= Origomu =

Origomu is a movement originated in New York City by Chilean artist Tatiana Pagés in 2009. It is the practice of recycling plastic waste into wearable art. Origomu or オリゴム comes from the Japanese ori, meaning “folding”, and gomu, meaning “rubber”.

==Overview==
The technique has been taught in workshops at Pratt Institute in New York City, making necklaces using six-pack rings as chief material. Origomu is based in connecting art and fashion with environmental awareness. The technique has also been taught in workshops for low-income women.

Origomu necklaces has since been displayed at the Eco-Fashion exhibit at The Museum of FIT, the Cirque Du Soleil Ecological Tent in Montreal, Canada, the country of Ecuador and the Punta Cana Foundation in Dominican Republic.

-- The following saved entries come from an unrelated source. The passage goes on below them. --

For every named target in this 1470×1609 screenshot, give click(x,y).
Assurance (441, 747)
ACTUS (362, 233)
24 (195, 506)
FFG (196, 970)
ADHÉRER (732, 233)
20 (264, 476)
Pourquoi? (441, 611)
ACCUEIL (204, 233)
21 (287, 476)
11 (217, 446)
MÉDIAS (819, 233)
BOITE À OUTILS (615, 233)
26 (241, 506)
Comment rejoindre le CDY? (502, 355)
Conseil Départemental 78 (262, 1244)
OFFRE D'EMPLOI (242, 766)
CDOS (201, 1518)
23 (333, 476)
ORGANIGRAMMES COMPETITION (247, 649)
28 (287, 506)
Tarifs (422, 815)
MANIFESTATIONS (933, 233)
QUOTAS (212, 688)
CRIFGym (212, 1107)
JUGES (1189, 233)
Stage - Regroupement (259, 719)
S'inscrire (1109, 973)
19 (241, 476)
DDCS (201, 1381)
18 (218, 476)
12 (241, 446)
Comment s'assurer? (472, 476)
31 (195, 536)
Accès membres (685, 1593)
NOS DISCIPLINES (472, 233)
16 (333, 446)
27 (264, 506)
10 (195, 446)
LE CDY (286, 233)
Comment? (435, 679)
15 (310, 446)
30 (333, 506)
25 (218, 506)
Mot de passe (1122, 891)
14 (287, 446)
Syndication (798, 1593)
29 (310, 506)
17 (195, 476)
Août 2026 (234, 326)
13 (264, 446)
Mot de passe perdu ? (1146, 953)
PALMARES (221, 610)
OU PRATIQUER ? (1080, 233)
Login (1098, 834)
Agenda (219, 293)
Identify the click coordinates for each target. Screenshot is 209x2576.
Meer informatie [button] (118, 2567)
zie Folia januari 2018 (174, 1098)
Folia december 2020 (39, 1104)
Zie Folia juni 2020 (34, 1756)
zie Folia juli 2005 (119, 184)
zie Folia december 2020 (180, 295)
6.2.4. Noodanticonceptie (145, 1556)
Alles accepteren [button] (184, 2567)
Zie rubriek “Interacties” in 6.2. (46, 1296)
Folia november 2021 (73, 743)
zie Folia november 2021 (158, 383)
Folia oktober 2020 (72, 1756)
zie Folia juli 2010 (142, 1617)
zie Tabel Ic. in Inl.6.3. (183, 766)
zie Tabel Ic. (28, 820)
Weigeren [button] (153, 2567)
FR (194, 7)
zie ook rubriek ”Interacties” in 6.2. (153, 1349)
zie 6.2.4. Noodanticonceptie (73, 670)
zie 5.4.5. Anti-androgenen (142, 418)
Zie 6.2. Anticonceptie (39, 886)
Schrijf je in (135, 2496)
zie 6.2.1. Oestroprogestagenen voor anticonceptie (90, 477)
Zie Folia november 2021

Origomu organized an international design contest. Creations from 25 countries were submitted and design and fashion experts chose the most innovative pieces. There was a first round of 8 finalists, out of these, three winners.

By April 2011, the movement had collected over 200,000 plastic six-pack rings, resulting in more than 500 Origomu designs. Over 305 designers have created Origomu pieces from countries such as Mexico, India, Portugal, New Zealand, United States, Ecuador, Chile, Belgium and Switzerland, among others.